Jewellery and gem fans alike will love this exhibition, in which Paula Crevoshay showcases her natural affinity with minerals.
Tuesday-Friday 1.30-6pm; Saturday 10am-12.30pm, 2-5pm; closed Sunday and Monday. General admission €6; concessions €3.
The undisputed queen of colour and one of the most talented independent jewellers at work today, Paula Crevoshay has spent years planning her latest exhibition, Illuminations – Earth to Jewel, which will open at the Musée de Minéralogie in Paris this November. The grand former palace of the Duchess of Vendôme, which overlooks the Luxemburg Gardens, is the perfect location to immerse yourself in what promises to be an illuminating show.

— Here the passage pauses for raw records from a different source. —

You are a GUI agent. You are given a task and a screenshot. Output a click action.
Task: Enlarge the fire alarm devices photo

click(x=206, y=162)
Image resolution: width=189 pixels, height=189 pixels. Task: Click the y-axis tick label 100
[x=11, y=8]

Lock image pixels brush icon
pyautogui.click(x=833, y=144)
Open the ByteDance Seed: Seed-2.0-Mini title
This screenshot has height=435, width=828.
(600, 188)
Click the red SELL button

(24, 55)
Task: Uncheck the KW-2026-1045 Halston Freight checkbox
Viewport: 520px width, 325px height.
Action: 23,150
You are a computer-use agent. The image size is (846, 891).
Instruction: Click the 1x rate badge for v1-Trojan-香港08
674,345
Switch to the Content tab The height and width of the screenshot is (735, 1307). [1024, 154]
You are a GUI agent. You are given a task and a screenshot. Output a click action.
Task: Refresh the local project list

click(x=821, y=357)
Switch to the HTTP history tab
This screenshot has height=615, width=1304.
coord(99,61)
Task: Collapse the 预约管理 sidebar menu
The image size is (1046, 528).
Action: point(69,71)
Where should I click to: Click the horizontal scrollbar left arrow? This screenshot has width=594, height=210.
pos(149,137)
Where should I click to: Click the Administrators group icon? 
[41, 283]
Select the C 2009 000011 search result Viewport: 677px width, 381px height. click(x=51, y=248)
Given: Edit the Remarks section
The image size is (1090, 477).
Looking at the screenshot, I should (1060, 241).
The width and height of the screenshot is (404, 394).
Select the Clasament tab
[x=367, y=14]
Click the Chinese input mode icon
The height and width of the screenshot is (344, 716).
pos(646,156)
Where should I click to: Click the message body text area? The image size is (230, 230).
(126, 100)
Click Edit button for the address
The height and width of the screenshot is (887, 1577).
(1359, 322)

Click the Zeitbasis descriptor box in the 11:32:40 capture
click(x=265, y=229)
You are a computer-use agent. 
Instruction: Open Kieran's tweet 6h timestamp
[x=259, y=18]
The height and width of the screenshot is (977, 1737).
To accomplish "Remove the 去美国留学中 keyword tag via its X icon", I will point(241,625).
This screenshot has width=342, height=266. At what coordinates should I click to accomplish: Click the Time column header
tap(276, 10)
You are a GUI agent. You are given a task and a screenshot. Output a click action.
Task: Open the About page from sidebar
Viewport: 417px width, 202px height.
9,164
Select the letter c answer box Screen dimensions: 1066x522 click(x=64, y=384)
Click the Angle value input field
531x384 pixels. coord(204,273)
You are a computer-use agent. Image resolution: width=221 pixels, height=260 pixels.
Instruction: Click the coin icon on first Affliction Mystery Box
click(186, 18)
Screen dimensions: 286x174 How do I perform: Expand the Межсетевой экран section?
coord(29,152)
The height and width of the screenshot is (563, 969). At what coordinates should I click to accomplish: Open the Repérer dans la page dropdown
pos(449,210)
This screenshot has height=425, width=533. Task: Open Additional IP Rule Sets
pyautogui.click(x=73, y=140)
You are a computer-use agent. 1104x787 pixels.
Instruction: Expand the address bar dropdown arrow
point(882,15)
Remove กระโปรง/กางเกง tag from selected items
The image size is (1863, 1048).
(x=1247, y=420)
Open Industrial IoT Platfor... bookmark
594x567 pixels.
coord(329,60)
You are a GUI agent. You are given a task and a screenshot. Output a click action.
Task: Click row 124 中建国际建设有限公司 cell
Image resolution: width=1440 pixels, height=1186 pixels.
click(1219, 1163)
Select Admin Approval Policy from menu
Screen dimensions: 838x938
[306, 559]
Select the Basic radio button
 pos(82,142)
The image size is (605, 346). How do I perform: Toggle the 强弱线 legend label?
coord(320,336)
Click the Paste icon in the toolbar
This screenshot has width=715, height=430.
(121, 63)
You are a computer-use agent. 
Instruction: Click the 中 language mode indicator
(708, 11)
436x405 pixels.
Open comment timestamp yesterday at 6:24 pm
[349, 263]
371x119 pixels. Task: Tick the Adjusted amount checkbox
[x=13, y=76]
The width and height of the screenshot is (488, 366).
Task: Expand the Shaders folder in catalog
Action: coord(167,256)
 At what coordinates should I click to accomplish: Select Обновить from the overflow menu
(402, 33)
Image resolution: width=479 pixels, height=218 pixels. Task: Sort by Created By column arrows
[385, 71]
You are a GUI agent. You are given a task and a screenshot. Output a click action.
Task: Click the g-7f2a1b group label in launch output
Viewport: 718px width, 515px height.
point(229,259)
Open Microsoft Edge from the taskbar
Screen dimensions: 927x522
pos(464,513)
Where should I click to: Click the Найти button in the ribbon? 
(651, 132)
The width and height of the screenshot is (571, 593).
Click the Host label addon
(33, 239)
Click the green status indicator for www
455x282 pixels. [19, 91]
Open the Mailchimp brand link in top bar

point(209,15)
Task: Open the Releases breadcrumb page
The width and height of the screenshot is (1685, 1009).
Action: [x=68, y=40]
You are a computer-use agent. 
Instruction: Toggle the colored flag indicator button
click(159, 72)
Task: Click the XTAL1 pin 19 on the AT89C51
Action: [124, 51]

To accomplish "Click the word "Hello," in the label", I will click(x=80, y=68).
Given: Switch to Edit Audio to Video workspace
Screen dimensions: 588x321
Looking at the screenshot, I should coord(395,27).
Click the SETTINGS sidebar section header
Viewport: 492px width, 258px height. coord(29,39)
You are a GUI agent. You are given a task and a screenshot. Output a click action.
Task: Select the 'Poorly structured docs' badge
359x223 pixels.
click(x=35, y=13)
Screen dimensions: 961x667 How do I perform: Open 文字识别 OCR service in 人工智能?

The museum houses one of the largest mineral collections in the world, and the exhibition will take visitors on a tour of some of its most beautiful specimens, the gems cut from them and the museum-worthy jewellery Crevoshay creates with these gems.
The exhibition is typical of Alburquerque-based Crevoshay, whose talent for tapping in to a gemstone’s most beautiful qualities means that she will often forgo cut stones, preferring to use baroque gems that remain in their natural state. “I paint with gemstones, not just with their myriad colours but with their light,” she says of her work. "Each gemstone has its own ability to transmit light inherent to that particular mineral. I call it ‘tangible light’ and it is truly the light of the earth.”
By pairing impressive specimens from the museum's vast collection with her own jewels, visitors will be able to trace the journey of a jewel from rough gemstone to finished piece, as well as marvel at the sources of inspiration for Paula's jewels and admire some of her most colourful creations, including her one-of-a-kind Bitterroot brooch - the latest jewel in her Garden of Light series - and a beautiful bracelet set with six spectacular opals, polished but still in their natural, uncut shape.
Paula Crevoshay's wonderfully lifelike Bitterroot brooch, which captures Montana's flower in all its glory using sapphires sourced entirely from the state. The detail is astounding, with graduated sapphires hand-picked by Crevoshay to capture the flower's colour-changing petals and the anthers depicted in enamel.